Reproduce only the lines of the material below that start at the line containing "Where should I click to: Toggle" and stop at the line containing "Given: Click the Edit button". Keep both end lines.

DATA SUPPLIED:
━━━━━━━━━━━━━━━━━━━━━━━━━━━━━━
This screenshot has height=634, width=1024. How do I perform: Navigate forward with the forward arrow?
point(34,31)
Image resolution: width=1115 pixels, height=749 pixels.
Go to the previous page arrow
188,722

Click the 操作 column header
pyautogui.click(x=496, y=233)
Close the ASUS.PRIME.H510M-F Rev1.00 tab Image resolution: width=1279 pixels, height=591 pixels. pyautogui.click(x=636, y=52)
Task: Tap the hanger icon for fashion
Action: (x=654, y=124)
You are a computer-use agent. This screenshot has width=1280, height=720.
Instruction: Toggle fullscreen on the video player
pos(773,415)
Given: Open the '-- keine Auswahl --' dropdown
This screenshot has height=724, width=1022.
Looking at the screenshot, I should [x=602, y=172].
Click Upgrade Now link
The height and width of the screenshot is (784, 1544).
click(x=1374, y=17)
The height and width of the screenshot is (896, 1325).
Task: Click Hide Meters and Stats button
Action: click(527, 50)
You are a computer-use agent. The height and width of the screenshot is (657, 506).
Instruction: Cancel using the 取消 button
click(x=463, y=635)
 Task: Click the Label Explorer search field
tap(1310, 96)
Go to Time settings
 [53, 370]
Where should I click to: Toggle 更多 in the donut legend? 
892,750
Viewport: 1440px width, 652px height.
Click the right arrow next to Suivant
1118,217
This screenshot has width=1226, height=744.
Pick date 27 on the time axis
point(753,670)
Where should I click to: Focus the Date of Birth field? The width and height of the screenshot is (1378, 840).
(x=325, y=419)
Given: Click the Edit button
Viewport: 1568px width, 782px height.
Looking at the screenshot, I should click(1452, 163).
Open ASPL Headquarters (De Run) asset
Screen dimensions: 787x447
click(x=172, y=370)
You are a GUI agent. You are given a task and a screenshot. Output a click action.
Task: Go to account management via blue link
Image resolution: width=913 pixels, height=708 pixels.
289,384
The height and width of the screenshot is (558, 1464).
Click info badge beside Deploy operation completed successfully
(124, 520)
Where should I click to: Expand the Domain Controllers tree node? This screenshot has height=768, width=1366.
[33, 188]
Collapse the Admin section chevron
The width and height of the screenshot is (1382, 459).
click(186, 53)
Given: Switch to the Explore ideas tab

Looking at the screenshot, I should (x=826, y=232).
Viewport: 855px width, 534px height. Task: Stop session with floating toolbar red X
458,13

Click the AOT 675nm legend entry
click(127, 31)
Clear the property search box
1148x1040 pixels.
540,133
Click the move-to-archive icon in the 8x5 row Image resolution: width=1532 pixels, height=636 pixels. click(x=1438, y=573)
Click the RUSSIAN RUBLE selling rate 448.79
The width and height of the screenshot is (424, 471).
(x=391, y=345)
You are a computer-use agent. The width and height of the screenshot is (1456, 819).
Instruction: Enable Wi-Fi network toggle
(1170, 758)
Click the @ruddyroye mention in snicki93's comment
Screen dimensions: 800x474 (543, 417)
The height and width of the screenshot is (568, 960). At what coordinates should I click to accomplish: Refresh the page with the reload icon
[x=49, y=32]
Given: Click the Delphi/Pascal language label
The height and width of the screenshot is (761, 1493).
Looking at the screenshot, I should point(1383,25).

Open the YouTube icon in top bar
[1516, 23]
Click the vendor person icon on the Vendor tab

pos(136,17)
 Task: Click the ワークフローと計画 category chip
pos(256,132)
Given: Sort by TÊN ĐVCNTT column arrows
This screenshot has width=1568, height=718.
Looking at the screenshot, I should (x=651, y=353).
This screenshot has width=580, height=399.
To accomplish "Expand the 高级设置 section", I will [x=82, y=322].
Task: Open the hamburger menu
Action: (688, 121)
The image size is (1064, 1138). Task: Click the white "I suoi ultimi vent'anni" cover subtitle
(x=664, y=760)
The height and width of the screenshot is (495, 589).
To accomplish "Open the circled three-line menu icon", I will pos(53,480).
━━━━━━━━━━━━━━━━━━━━━━━━━━━━━━
EXERCISE ANSWER:
Where should I click to: Toggle 更多 in the donut legend? 
892,750
Viewport: 1440px width, 652px height.
Click the right arrow next to Suivant
1118,217
This screenshot has width=1226, height=744.
Pick date 27 on the time axis
point(753,670)
Where should I click to: Focus the Date of Birth field? The width and height of the screenshot is (1378, 840).
(x=325, y=419)
Given: Click the Edit button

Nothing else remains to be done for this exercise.